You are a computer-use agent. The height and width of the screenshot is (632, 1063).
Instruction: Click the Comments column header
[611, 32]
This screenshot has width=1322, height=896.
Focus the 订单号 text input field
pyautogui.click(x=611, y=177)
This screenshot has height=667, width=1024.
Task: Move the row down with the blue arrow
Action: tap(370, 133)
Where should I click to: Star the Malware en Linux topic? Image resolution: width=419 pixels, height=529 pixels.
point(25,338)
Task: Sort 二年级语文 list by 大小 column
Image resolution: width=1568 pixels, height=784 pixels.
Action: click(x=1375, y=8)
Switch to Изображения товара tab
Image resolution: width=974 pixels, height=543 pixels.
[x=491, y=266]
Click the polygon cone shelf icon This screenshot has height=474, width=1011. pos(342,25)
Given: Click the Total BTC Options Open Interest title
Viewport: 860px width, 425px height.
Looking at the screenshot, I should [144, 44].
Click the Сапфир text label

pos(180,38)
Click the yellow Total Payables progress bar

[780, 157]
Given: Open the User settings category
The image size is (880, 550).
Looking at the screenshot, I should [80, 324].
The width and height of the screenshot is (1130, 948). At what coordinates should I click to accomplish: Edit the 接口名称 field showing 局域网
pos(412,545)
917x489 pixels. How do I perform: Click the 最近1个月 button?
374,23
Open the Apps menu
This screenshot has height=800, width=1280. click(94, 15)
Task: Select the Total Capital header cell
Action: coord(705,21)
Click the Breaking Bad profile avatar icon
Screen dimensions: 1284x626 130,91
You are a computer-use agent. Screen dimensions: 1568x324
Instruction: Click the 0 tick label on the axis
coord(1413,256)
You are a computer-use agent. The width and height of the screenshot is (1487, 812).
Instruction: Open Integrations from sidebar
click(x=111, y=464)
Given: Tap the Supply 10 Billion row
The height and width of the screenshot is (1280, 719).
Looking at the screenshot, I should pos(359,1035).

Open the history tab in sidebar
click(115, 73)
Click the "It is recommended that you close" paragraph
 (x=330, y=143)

What the task asks. Go through the entries and copy every line with "computer".

Task response.
You are a computer-use agent. The height and width of the screenshot is (632, 1063).
You are a computer-use agent. Screen dimensions: 1568x324
You are a computer-use agent. The width and height of the screenshot is (1487, 812).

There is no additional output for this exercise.